Affected Component(s): Konvoy Air Gapped Deployments
Overview/Background
When deploying Konvoy in an air gapped environment, you will need a local docker registry to host any images you would like to use with your cluster, as well as for deployment of the cluster itself. If you find that specific addons are not deploying or an image you had previously uploaded to your docker registry is not being pulled, you should check check to see if containerd's logs have any helpful messages, such as:
containerd: level=error msg="PullImage "quay.io/prometheus/snmp-exporter:v0.15.0" failed" error="failed to resolve image "quay.io/prometheus/snmp-exporter:v0.15.0": no available registry endpoint: failed to do request: Head https://quay.io/v2/prometheus/snmp-exporter/manifests/v0.15.0
We can tell that something is wrong in the above example because in our air gapped environment the URL https://quay.io/v2/prometheus/snmp-exporter/manifests/v0.15.0 is not resolvable and containerd should not be trying to pull from the official repos.
Solution
To investigate at which step in the process a failure has occurred, we can use the following tests to help.
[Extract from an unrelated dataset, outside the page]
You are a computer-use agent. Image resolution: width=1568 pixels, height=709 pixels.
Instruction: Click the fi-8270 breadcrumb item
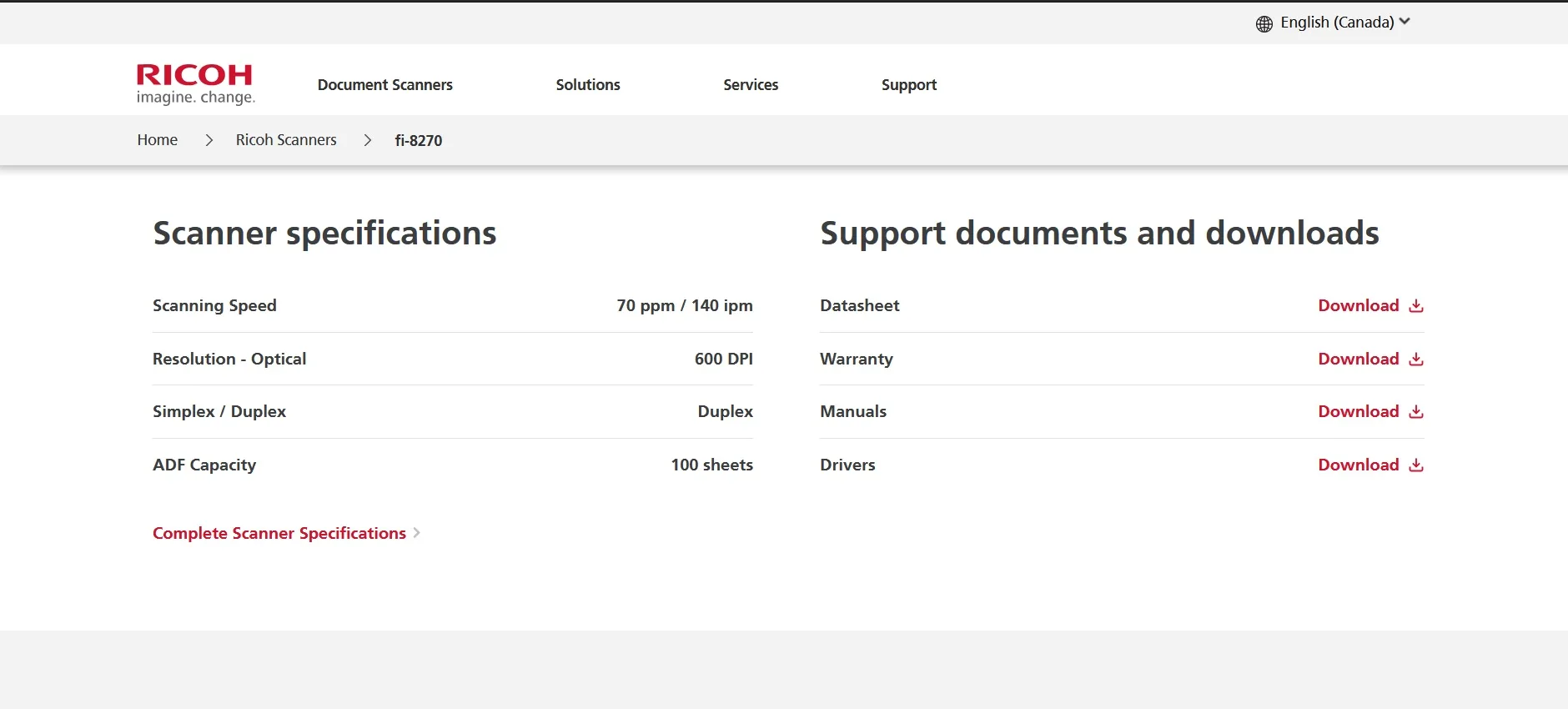point(418,141)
To start with, we should reference images.json, which is a file that is included in the Konvoy Air Gapped Deployment bundle. This file has information on all images necessary for Konvoy to deploy successfully. Looking at the snmp-exporter details, we can see that there is a lot of useful information given by this file:
{ "scheme": "https", "registry": "quay.io", "image": "prometheus/snmp-exporter", "tag": "v0.15.0" },
If the image is not listed in images.json, then it may not be part of a standard Konvoy deployment, or you may have an out of date images.json file. To see if all the images in images.json were succesfully pushed to our docker registry, we can list all repositories being served via:
curl -X GET https://local-registry.testcluster.com:5000/v2/_catalog --user testuser:testpassword > registryImages.json
This will return some unformatted json that we can inspect:
{ "repositories": [ "prometheus/alertmanager", "prometheus/node-exporter", "prometheus/prometheus", "prometheus/snmp-exporter", ] }
We should see "prometheus/snmp-exporter" listed as above, if it is not then we can try re-uploading it to verify there was not a problem pushing it to the repository via
konvoy config images seed
The above curl command tells us which repositories are available in the docker catalog, but it doesn't tell us which versions. We should verify that docker is serving the properly tagged versions of our images, and we can do this by querying for the specific tag information:
curl -X GET https://local-registry.testcluster.com:5000/v2/prometheus/snmp-exporter/tags/list --user testuser:testpassword
This should return the specific tag information defined in images.json:
{"name":"prometheus/snmp-exporter","tags":["v0.15.0"]}
The above examples should help you to identify any issues with your local docker registry that are preventing Konvoy from deploying, or an addon or service from being deployed once the cluster is up and running.